Screenshot grounding data
----

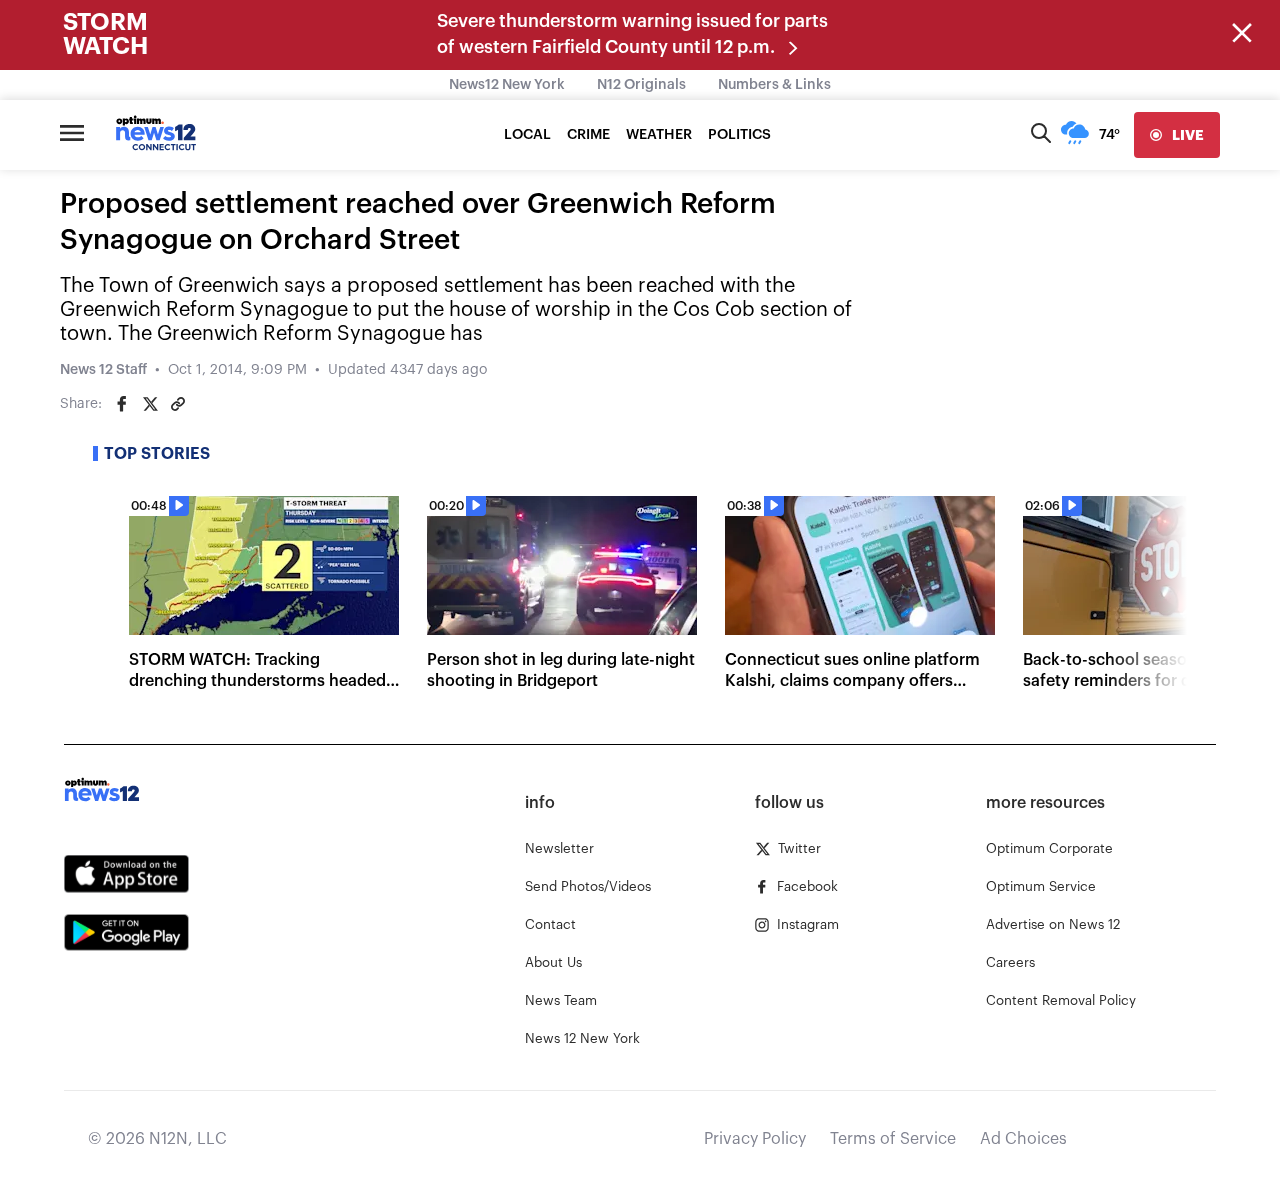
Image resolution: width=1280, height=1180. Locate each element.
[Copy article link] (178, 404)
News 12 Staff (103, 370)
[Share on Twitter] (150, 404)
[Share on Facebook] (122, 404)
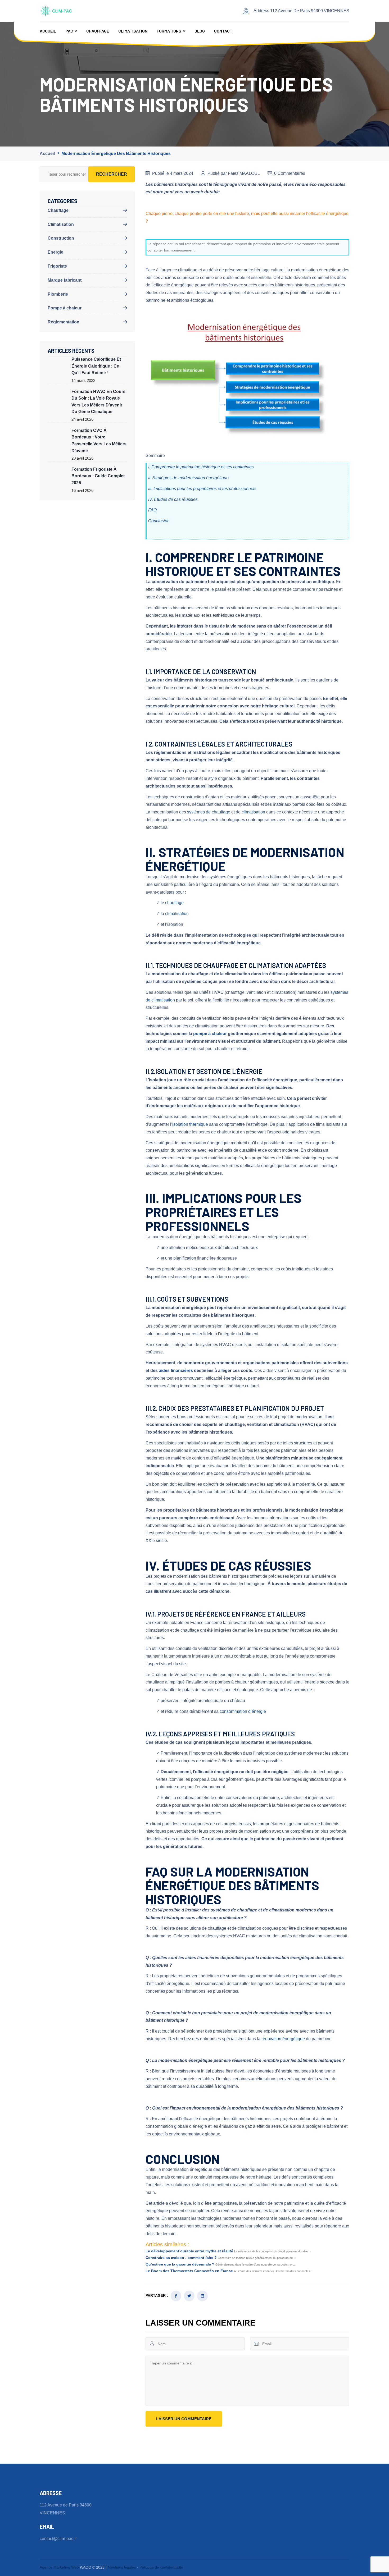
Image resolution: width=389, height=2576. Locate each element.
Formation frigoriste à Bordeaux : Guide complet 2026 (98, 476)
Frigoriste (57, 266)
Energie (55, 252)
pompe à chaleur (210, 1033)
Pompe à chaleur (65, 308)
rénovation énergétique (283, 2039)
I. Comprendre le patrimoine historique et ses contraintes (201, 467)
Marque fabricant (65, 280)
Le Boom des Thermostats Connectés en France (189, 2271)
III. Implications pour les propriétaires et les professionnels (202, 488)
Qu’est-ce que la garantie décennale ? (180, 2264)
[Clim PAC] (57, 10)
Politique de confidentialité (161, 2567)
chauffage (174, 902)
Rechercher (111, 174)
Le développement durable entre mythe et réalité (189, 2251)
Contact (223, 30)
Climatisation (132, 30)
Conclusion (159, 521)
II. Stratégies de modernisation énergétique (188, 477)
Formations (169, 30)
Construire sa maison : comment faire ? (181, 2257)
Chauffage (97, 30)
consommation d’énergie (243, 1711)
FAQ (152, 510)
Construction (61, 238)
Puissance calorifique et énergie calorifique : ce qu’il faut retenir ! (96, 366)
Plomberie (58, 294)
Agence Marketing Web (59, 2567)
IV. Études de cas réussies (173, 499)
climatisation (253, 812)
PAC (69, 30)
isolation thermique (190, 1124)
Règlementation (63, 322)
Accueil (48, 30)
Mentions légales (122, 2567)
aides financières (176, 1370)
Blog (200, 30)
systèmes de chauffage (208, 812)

----

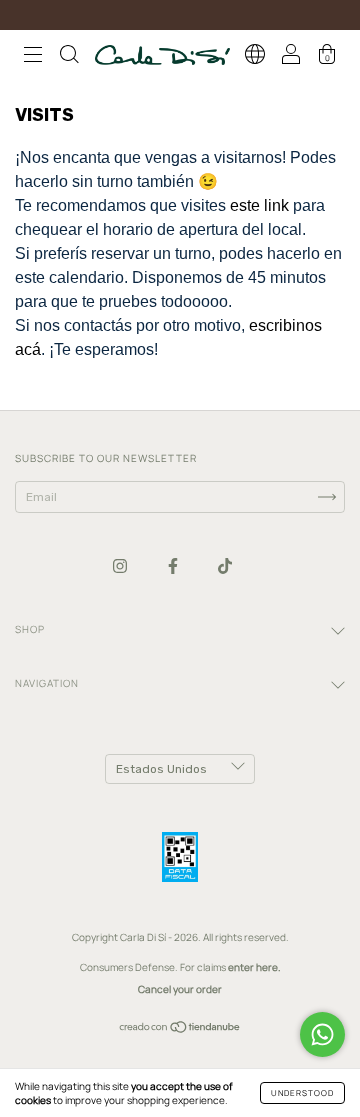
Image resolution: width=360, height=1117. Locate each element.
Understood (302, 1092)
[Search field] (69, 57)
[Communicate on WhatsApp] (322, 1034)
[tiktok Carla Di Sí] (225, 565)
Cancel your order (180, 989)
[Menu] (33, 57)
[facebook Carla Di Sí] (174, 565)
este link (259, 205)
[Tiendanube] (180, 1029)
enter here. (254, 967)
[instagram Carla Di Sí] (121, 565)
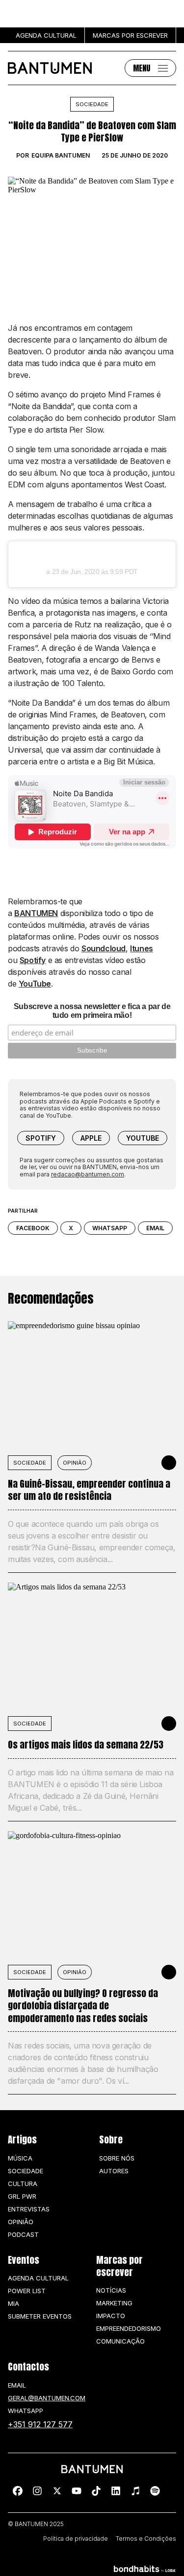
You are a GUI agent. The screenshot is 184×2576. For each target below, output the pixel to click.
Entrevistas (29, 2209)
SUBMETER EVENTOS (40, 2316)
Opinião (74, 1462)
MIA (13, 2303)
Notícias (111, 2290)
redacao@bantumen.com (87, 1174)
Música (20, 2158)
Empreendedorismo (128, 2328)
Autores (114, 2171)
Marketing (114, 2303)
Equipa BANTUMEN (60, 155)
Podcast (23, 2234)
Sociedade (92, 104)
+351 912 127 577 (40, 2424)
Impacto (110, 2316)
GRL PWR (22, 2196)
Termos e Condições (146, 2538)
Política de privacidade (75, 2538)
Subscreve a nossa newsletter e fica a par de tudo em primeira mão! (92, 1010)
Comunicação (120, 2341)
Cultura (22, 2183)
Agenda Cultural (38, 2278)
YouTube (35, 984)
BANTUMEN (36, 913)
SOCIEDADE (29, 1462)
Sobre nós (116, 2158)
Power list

----

§ **INSTRUCTIONS FOR THE TASK**: From the entries above, extract only the lines running from the one containing "Le Boom des" through the one containing "PAC (69, 30)", inclusive.

§ **ANSWER TO THIS EXERCISE**:
Le Boom des Thermostats Connectés en France (189, 2271)
III. Implications pour les propriétaires et les professionnels (202, 488)
Qu’est-ce que la garantie décennale ? (180, 2264)
[Clim PAC] (57, 10)
Politique de confidentialité (161, 2567)
chauffage (174, 902)
Rechercher (111, 174)
Le développement durable entre mythe et réalité (189, 2251)
Contact (223, 30)
Climatisation (132, 30)
Conclusion (159, 521)
II. Stratégies de modernisation énergétique (188, 477)
Formations (169, 30)
Construire sa maison : comment faire ? (181, 2257)
Chauffage (97, 30)
consommation d’énergie (243, 1711)
FAQ (152, 510)
Construction (61, 238)
Puissance calorifique et énergie calorifique : ce qu’il faut retenir ! (96, 366)
Plomberie (58, 294)
Agence Marketing Web (59, 2567)
IV. Études de cas réussies (173, 499)
climatisation (253, 812)
PAC (69, 30)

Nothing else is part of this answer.